### [Your instructions]
In the records that follow, find each line containing "Expand" and copy it.

= Beginning of Section =

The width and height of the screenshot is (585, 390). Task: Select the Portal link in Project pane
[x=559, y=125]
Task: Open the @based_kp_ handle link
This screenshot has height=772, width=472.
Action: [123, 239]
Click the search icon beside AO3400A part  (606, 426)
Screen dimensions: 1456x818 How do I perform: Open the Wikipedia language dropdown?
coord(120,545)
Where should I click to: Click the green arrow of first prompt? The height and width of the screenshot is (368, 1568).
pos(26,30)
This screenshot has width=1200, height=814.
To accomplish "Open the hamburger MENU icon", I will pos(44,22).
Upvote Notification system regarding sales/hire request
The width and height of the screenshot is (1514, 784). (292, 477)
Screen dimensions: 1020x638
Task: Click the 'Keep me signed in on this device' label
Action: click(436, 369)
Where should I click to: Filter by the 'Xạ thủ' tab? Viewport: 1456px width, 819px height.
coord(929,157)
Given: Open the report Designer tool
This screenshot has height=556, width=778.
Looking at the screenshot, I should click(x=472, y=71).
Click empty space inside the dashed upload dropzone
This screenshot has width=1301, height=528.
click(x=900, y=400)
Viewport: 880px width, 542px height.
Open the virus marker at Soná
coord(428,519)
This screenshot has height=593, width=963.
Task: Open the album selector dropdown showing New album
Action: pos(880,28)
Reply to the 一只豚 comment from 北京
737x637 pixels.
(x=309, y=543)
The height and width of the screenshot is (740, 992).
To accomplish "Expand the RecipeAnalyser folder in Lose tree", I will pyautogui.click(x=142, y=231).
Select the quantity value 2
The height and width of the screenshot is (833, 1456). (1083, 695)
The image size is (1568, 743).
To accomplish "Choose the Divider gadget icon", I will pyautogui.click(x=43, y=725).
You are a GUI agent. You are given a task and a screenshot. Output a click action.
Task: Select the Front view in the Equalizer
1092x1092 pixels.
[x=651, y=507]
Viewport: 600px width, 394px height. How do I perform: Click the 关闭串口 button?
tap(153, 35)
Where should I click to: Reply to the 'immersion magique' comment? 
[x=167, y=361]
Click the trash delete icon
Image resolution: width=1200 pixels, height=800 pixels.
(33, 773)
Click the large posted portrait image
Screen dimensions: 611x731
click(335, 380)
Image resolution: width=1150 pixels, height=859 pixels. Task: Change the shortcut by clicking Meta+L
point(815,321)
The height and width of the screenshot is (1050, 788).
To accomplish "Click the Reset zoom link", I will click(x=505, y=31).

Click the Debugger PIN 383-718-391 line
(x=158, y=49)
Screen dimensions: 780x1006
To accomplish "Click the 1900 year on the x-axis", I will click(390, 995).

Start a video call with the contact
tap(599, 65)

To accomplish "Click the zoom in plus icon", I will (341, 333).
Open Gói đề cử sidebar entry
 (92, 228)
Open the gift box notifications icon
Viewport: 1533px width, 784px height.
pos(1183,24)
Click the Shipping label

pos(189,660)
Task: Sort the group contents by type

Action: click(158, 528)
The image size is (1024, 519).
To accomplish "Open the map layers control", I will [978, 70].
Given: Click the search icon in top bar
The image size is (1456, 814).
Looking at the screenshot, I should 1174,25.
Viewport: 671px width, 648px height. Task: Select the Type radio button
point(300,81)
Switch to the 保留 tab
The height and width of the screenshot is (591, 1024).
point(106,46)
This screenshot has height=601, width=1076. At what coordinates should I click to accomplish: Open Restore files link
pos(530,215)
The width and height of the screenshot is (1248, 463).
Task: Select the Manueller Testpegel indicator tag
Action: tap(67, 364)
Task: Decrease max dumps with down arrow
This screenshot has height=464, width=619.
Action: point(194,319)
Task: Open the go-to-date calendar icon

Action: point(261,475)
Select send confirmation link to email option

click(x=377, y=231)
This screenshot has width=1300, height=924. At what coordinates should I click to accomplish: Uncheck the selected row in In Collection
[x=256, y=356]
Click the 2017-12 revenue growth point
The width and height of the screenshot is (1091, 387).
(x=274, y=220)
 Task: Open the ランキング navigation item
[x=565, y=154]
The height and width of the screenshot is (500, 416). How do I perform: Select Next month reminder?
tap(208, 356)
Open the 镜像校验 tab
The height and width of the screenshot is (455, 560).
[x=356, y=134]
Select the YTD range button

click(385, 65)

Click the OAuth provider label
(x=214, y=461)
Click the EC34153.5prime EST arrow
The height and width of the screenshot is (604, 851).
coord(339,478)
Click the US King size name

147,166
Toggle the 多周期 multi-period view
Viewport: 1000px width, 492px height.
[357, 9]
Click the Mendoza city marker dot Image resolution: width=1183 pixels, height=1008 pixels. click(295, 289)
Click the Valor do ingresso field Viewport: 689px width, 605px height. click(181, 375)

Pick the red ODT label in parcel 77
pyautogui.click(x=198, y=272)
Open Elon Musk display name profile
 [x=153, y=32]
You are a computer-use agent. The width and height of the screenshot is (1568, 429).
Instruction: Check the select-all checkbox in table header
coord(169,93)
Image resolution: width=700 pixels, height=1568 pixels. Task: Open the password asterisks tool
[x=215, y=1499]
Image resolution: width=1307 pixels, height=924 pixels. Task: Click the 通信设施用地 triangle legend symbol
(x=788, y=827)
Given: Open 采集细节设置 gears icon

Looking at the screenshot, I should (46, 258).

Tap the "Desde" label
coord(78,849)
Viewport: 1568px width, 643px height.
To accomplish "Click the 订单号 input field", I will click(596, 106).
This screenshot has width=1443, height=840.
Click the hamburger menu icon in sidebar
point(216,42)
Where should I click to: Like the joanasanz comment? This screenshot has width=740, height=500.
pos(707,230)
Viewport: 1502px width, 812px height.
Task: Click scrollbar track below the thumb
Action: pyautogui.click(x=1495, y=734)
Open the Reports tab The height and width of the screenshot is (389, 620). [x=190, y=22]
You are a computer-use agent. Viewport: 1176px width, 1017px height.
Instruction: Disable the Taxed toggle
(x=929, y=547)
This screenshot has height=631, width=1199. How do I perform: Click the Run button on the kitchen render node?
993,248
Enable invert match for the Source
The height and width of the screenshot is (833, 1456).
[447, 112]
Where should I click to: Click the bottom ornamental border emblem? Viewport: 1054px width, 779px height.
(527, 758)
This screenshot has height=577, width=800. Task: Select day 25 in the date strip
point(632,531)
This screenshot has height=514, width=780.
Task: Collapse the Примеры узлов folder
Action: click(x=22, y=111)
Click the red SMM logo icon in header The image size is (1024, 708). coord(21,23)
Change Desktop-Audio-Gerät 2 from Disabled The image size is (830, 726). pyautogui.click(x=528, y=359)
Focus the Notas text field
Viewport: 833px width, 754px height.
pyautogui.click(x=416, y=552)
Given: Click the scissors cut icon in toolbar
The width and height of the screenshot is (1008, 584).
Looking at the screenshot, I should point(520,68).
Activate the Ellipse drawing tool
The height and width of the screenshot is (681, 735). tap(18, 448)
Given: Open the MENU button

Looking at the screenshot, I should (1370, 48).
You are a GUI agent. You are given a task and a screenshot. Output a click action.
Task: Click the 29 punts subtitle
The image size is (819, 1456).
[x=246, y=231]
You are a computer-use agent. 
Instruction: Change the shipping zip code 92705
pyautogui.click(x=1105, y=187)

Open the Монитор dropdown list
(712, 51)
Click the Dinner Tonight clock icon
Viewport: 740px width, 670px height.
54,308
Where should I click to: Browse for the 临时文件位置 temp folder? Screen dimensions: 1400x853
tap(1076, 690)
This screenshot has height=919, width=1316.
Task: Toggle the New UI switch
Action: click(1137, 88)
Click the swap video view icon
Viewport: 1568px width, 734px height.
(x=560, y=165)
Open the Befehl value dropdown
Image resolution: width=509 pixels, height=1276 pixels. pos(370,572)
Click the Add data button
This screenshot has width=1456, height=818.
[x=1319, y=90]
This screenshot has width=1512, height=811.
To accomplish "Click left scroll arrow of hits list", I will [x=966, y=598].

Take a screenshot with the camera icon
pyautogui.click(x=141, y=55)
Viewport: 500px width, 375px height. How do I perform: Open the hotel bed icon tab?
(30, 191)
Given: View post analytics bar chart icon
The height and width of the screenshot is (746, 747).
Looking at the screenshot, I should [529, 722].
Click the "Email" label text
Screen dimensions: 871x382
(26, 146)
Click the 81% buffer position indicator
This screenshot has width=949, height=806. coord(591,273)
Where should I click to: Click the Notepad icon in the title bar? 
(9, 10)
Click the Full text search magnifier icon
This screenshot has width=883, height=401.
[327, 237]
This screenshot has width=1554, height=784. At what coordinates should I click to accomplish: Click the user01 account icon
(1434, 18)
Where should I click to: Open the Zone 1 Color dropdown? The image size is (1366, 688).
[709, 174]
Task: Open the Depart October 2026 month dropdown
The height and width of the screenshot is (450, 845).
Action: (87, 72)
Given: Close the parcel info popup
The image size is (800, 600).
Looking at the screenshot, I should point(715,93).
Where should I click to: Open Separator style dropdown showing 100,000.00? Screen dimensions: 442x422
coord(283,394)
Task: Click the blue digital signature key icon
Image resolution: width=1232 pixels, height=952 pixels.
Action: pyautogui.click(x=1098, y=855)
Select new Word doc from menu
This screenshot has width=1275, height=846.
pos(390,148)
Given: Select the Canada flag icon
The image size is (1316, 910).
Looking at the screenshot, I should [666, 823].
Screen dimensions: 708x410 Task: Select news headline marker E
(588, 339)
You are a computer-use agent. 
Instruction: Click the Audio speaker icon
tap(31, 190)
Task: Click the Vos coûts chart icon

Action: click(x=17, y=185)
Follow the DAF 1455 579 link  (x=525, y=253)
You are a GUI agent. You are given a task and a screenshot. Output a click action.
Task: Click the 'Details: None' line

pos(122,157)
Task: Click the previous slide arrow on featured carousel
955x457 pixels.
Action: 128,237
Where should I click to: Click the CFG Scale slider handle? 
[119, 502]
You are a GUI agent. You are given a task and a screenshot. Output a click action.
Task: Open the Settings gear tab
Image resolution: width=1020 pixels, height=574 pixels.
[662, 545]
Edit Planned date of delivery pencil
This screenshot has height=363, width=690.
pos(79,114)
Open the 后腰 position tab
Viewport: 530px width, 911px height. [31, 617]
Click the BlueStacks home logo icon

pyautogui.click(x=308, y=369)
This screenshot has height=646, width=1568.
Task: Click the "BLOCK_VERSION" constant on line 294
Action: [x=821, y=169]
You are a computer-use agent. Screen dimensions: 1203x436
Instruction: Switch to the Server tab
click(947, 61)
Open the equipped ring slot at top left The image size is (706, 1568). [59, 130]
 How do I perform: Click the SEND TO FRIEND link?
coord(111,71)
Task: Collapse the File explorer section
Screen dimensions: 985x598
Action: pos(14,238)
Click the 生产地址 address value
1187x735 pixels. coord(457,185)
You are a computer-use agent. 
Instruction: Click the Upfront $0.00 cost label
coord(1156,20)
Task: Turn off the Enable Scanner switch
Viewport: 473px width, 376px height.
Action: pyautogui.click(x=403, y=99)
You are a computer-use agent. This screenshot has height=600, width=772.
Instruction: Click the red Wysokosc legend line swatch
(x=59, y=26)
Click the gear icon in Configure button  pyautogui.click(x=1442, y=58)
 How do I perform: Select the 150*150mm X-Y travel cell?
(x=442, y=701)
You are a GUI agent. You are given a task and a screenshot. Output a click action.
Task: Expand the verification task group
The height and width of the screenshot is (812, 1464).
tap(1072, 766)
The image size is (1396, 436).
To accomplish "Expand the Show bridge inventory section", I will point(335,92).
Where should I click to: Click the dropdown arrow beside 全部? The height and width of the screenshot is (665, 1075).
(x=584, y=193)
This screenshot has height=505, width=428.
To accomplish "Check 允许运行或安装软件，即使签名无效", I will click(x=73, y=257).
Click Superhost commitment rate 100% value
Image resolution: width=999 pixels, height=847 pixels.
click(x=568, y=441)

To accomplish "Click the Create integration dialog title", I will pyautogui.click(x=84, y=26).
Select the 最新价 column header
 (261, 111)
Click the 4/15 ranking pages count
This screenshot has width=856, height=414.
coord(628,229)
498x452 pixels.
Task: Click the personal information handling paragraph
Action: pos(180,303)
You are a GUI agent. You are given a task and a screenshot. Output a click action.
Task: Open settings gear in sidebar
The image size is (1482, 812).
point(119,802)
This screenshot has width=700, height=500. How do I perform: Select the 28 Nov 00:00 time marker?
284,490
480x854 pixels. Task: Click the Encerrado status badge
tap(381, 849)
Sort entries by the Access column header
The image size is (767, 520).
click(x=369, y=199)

= End of Section =

### [Solution for this task]
To accomplish "Expand the RecipeAnalyser folder in Lose tree", I will pyautogui.click(x=142, y=231).
Task: Expand the verification task group
To accomplish "Expand the Show bridge inventory section", I will point(335,92).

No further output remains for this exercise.